Chopped is a reality show that pits four chefs against each other in three rounds – appetizer, entrée and dessert – a chef getting chopped in each round – until there is one chef left standing. The chefs are presented with a basket of secret ingredients in each round and have 30 minutes to prepare, cook and plate their dish.

Ali was the youngest contestant in the 'Chopped' episode she was featured in.

Working as a sous chef in a restaurant that can seat up to 420 people and sees a lunchtime crowd of 150 people every hour, Ali is used to working quickly. But it was perhaps her training at home in Pakistan that helped this young chef win at the end of the day.
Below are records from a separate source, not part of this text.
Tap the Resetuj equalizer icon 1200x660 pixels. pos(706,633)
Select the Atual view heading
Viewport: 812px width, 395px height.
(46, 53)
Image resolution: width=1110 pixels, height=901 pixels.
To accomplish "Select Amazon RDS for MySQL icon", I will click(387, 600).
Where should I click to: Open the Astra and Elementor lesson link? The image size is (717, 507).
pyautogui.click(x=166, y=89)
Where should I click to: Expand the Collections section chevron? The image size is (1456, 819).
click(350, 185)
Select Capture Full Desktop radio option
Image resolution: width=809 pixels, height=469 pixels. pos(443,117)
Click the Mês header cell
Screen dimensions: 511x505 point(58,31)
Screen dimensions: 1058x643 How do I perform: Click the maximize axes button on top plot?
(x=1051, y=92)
After her parents divorced when Ali was young she would divide her time between Karachi and Lahore. The summers spent in Lahore with her father were an opportunity for Ali to cook and bond with her father, who himself is an expert cook, says Ali. Along with her father, Ali’s grandmother and her cook Qadir, who has cooked for her family for decades and moved across the country with the family, also contributed to her ‘training’.

“For me, cooking engages your five senses and more. You are constantly thinking of the next step,” says the young chef.

“Cooking starts with an idea, what you want, who you want to create it, how and why. There is nothing in the world you can personalise more than food.”

This personalised spin is what may have won Ali the episode. She used spices commonly used at home in Pakistan to add flavour to her food, without over powering the taste.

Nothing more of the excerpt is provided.